After three years weathering the COVID-19 pandemic and after decades of chronic underfunding, Canada’s health care system needs a major infusion of federal dollars to recover and keep pace with a growing and aging population. However, rather than strengthening public health care in the wake of the pandemic, many right-wing governments across Canada are exploiting the crisis in health care to further their longstanding agenda of privatization.
“All across Canada, instead of fixing health care, right-wing premiers and their billionaire buddies have been playing a game of ‘we break it, they buy it’ with our public health care system,” CUPE’s National President Mark Hancock told the crowd. “But I have a message today for all those premiers who want to privatize and sell off our public health care: not a damn chance!”

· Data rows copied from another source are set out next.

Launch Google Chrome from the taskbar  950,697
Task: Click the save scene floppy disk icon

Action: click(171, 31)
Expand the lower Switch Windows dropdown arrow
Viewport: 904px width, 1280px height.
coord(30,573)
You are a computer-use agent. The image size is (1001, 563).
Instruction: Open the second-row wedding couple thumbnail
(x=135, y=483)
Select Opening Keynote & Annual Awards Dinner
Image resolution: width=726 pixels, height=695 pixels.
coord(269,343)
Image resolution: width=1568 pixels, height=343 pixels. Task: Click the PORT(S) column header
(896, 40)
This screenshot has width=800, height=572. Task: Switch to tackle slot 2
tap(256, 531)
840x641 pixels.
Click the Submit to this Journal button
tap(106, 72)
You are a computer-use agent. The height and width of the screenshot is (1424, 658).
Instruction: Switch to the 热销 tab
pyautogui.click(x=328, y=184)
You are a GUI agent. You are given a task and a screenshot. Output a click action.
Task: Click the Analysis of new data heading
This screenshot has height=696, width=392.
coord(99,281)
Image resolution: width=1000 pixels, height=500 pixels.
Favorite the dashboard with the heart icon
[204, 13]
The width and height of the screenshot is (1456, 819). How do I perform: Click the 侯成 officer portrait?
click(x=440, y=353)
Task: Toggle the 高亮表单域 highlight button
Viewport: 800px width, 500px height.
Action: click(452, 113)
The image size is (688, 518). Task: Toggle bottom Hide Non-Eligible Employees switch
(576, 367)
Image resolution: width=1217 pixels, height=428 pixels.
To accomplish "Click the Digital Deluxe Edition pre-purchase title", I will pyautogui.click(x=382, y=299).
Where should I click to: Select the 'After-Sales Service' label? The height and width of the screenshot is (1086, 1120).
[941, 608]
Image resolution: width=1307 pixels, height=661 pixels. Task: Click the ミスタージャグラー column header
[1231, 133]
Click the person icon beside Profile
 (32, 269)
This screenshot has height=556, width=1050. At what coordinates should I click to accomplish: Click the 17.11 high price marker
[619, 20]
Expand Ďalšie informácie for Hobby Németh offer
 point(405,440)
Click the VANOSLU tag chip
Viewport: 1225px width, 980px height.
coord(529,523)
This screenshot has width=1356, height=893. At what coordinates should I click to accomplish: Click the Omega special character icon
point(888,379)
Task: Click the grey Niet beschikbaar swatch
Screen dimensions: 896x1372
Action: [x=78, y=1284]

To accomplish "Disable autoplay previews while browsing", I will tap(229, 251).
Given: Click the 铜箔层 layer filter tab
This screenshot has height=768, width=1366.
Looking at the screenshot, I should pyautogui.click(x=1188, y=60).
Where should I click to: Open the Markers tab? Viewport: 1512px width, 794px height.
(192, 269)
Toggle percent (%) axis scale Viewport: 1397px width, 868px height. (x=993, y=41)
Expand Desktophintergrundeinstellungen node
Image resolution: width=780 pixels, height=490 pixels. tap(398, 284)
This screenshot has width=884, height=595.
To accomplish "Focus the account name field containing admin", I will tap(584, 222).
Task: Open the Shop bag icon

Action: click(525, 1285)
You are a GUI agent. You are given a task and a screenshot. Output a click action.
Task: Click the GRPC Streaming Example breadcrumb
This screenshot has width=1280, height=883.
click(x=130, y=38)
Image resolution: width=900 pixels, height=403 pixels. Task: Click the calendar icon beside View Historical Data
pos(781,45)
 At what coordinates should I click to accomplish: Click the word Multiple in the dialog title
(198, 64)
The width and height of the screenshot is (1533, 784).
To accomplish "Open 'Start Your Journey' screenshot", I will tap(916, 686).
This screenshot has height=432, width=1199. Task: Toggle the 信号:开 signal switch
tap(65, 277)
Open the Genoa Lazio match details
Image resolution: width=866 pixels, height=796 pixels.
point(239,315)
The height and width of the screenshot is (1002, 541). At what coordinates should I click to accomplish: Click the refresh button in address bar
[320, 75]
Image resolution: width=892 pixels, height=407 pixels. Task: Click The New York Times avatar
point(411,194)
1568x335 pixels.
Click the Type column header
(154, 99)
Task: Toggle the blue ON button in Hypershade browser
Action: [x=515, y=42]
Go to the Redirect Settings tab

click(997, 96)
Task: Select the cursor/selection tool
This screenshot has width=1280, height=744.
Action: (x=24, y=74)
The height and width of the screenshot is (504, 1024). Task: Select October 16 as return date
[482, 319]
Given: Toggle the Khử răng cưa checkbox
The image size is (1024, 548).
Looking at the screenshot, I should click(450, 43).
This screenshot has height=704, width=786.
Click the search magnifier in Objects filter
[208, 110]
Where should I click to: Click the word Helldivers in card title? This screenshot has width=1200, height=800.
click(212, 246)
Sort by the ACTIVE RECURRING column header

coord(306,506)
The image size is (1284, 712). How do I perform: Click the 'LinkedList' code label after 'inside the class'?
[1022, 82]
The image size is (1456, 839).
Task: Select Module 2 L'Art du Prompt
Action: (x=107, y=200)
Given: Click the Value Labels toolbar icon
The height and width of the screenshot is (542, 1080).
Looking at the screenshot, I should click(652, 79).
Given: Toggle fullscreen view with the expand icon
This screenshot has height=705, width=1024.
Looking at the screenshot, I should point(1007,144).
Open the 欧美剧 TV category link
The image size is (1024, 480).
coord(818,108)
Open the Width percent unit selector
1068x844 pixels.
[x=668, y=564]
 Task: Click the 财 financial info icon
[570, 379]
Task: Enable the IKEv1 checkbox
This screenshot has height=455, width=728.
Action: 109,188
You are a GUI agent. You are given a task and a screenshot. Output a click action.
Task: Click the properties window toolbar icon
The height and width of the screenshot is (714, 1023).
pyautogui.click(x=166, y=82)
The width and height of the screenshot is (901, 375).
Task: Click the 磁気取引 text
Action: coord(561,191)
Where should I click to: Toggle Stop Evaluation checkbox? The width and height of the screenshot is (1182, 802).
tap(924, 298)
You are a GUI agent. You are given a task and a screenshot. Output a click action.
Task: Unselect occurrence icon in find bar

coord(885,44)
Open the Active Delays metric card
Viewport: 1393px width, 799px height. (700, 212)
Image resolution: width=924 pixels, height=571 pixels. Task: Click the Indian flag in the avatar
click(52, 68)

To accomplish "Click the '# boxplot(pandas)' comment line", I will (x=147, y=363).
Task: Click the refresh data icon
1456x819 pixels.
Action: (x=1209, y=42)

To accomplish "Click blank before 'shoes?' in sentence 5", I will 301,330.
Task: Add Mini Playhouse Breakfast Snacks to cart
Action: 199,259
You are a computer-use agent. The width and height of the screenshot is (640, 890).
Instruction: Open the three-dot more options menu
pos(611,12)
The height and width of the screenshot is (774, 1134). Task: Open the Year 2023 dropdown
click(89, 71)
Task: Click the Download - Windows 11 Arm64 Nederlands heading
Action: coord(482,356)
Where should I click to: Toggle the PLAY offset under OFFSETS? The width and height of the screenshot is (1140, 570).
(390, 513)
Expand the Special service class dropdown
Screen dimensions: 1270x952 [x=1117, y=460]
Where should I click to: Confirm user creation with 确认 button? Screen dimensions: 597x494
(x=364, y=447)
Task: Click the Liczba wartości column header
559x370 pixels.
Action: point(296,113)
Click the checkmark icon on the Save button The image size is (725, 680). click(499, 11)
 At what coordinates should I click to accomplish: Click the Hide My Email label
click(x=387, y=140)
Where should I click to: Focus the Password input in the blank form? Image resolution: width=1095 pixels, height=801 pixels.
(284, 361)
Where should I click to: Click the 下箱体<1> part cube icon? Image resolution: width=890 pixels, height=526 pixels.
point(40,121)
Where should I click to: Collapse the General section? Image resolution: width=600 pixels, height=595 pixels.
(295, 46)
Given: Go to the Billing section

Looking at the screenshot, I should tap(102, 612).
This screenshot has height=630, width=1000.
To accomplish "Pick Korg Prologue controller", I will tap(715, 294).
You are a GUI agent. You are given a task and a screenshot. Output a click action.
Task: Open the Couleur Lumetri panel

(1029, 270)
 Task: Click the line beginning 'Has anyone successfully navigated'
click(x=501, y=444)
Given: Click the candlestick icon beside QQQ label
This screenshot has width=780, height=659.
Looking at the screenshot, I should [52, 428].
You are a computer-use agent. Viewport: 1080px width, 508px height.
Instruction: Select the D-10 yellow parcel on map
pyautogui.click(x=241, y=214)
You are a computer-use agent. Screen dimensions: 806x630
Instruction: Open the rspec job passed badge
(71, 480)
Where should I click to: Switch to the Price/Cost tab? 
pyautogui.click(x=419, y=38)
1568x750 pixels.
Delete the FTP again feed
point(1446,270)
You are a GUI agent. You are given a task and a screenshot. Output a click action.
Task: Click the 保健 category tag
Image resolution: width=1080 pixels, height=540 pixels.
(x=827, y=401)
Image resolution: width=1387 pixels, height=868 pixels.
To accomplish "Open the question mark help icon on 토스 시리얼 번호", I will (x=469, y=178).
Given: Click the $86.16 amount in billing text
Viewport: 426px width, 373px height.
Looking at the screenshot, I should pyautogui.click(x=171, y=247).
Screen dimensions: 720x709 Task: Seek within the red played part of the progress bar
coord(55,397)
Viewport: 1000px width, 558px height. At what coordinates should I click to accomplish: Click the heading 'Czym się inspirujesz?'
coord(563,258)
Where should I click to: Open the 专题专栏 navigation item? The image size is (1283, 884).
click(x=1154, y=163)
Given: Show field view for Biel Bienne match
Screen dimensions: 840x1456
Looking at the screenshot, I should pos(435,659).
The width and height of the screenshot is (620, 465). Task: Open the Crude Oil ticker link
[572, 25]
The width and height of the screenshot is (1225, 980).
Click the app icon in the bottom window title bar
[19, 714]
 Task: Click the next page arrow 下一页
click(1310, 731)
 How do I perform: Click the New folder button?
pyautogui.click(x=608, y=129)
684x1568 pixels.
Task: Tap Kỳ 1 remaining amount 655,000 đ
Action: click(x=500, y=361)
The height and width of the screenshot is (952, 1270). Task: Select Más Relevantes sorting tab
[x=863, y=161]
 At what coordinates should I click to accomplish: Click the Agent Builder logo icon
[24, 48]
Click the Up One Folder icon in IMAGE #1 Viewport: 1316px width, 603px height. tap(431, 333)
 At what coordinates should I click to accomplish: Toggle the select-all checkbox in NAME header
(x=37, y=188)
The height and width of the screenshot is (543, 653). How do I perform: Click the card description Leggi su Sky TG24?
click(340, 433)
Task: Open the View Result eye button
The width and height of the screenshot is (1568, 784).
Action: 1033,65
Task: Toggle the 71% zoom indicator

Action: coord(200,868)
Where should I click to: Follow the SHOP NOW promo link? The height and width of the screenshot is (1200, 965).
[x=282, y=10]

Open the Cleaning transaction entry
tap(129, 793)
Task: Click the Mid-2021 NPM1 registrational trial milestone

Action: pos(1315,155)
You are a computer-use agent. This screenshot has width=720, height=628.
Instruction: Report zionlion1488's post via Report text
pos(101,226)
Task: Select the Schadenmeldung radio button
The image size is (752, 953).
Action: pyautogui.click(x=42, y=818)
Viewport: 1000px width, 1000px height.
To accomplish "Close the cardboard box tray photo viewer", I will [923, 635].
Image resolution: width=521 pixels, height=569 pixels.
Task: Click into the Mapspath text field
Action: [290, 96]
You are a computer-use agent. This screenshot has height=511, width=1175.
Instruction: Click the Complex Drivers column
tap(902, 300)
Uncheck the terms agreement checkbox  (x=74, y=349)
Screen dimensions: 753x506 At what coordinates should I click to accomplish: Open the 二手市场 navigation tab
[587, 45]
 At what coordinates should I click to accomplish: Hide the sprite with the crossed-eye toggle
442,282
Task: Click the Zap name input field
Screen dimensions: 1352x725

The federal government has offered a deal to inject over $46 billion over the next 10 years in new funding to support primary care as well as long-term care and mental health care. However, the funding is conditional on the provinces and territories committing that none of the funding will be diverted to other programs outside health care, and that provinces and territories will not reduce their own current health care contributions.
CUPE believes the federal government must insist on even more stringent conditions to ensure new funding is only spent on strengthening the public health care system – and not making the current problems worse by allowing for runaway privatization of health care that is already underway in many provinces, including most recently in Doug Ford’s Ontario and other.
CUPE represents 190,000 workers in the health care sector across Canada, including workers in hospitals, long-term care, and emergency response.